* **ACTIVITY**
As soon as the line containing "Italiano (743, 1363)" appears in the material below, start returning lines exactly, and end with the line containing "Institucional (113, 1950)".

* **DATA SHOWN**
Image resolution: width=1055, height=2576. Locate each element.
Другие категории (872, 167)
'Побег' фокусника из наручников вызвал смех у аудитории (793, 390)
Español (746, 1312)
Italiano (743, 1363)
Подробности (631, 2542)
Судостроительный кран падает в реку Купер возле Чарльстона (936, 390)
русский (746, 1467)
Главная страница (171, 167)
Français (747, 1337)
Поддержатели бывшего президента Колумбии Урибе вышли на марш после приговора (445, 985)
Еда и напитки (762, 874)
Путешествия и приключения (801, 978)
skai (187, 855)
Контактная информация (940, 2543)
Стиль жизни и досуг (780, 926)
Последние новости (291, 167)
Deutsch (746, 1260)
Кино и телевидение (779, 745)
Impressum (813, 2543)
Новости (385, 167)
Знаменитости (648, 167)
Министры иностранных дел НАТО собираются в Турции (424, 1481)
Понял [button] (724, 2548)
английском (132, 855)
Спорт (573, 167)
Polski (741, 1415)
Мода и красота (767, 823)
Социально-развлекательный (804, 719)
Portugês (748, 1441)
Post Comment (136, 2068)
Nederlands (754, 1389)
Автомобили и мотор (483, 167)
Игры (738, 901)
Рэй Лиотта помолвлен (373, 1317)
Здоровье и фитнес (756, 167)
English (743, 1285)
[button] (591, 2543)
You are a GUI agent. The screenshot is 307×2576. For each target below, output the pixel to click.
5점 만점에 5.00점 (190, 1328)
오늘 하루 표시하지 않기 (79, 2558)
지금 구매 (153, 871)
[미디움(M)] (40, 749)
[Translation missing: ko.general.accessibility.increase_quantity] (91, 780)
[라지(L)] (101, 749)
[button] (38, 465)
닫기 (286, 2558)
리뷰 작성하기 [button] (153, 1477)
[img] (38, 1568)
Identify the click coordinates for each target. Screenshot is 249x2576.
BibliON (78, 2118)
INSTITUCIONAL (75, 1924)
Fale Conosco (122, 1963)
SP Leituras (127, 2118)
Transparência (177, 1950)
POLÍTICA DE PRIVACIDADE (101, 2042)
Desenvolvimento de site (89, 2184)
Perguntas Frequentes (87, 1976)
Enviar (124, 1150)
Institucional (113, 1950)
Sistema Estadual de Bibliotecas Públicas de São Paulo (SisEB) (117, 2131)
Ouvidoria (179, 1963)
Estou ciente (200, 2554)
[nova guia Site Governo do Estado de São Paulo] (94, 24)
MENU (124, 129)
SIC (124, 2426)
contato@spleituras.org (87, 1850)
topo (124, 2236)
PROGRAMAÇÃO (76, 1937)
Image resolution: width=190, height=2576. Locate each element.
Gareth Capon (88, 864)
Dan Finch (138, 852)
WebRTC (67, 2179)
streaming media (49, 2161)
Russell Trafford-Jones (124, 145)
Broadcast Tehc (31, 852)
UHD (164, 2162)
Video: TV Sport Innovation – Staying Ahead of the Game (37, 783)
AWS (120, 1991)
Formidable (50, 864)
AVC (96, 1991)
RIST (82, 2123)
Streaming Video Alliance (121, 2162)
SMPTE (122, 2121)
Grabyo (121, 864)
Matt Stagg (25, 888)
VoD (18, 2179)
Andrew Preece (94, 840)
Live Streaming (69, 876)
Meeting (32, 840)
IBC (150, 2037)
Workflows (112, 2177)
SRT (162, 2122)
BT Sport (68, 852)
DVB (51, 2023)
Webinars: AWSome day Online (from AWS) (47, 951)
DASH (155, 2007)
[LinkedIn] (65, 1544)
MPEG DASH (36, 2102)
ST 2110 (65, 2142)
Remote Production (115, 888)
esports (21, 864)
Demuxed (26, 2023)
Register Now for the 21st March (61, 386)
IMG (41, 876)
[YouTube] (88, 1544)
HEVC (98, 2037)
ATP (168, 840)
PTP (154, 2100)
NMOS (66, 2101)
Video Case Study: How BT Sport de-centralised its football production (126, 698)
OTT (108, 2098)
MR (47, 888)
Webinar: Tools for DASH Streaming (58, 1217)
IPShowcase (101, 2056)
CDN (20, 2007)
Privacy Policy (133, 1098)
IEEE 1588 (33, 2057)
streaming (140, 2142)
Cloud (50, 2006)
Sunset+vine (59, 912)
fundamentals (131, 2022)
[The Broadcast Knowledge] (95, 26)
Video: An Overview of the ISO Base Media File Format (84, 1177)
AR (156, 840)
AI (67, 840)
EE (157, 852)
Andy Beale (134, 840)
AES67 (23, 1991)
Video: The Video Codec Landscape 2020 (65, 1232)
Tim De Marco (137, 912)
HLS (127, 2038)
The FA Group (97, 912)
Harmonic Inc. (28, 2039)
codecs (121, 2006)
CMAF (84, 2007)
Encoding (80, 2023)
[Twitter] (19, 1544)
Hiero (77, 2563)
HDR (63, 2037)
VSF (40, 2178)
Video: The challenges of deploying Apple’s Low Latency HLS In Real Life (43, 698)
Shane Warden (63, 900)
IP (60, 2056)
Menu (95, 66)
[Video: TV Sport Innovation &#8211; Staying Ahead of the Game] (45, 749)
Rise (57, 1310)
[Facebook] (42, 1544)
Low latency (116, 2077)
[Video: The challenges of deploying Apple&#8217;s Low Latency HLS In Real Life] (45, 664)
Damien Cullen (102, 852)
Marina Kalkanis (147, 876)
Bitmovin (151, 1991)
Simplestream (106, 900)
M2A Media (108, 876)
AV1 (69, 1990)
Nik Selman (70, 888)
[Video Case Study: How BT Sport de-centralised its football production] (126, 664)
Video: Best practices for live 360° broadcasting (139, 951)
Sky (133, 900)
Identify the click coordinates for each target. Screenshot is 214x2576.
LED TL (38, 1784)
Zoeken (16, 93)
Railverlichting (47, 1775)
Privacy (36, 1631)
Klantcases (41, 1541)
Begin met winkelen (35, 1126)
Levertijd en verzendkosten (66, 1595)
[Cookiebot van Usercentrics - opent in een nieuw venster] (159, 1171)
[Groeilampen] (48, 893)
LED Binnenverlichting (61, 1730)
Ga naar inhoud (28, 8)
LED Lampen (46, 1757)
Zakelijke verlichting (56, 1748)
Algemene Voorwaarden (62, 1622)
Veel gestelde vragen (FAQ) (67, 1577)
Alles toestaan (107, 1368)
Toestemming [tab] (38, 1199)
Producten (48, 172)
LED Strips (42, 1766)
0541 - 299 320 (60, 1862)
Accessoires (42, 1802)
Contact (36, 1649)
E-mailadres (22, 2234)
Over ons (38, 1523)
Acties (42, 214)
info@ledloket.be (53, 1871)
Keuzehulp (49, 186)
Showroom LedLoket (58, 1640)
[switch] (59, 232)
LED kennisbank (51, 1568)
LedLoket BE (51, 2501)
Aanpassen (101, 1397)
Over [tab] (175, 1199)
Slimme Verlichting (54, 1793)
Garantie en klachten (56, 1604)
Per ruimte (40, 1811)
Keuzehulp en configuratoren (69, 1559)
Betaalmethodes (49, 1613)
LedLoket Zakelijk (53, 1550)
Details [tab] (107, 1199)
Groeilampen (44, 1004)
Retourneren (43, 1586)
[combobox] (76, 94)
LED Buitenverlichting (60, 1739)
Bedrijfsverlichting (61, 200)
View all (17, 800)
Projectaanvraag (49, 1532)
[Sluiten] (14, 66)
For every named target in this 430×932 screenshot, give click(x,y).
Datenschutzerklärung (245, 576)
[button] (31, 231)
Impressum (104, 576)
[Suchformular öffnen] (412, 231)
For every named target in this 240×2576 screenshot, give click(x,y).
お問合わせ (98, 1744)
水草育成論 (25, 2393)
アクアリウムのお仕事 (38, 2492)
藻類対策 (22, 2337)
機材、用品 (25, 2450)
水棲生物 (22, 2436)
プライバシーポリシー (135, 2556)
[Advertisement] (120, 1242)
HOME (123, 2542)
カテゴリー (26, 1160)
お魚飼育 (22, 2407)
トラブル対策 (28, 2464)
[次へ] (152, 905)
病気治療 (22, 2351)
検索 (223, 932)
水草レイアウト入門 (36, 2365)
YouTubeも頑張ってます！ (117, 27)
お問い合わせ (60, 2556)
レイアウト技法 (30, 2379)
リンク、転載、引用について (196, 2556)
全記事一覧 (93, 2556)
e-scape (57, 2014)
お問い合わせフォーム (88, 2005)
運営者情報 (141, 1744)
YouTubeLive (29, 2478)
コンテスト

* **PROBLEM SOLUTION**
Italiano (743, 1363)
Подробности (631, 2542)
Судостроительный кран падает в реку Купер возле Чарльстона (936, 390)
русский (746, 1467)
Главная страница (171, 167)
Français (747, 1337)
Поддержатели бывшего президента Колумбии Урибе вышли на марш после приговора (445, 985)
Еда и напитки (762, 874)
Путешествия и приключения (801, 978)
skai (187, 855)
Контактная информация (940, 2543)
Стиль жизни и досуг (780, 926)
Последние новости (291, 167)
Deutsch (746, 1260)
Кино и телевидение (779, 745)
Impressum (813, 2543)
Новости (385, 167)
Знаменитости (648, 167)
Министры иностранных дел НАТО собираются в Турции (424, 1481)
Понял [button] (724, 2548)
английском (132, 855)
Спорт (573, 167)
Polski (741, 1415)
Мода и красота (767, 823)
Социально-развлекательный (804, 719)
Portugês (748, 1441)
Post Comment (136, 2068)
Nederlands (754, 1389)
Автомобили и мотор (483, 167)
Игры (738, 901)
Рэй Лиотта помолвлен (373, 1317)
Здоровье и фитнес (756, 167)
English (743, 1285)
[button] (591, 2543)
You are a GUI agent. The screenshot is 307×2576. For each target below, output the pixel to click.
5점 만점에 5.00점 (190, 1328)
오늘 하루 표시하지 않기 (79, 2558)
지금 구매 (153, 871)
[미디움(M)] (40, 749)
[Translation missing: ko.general.accessibility.increase_quantity] (91, 780)
[라지(L)] (101, 749)
[button] (38, 465)
닫기 (286, 2558)
리뷰 작성하기 [button] (153, 1477)
[img] (38, 1568)
Identify the click coordinates for each target. Screenshot is 249x2576.
BibliON (78, 2118)
INSTITUCIONAL (75, 1924)
Fale Conosco (122, 1963)
SP Leituras (127, 2118)
Transparência (177, 1950)
POLÍTICA DE PRIVACIDADE (101, 2042)
Desenvolvimento de site (89, 2184)
Perguntas Frequentes (87, 1976)
Enviar (124, 1150)
Institucional (113, 1950)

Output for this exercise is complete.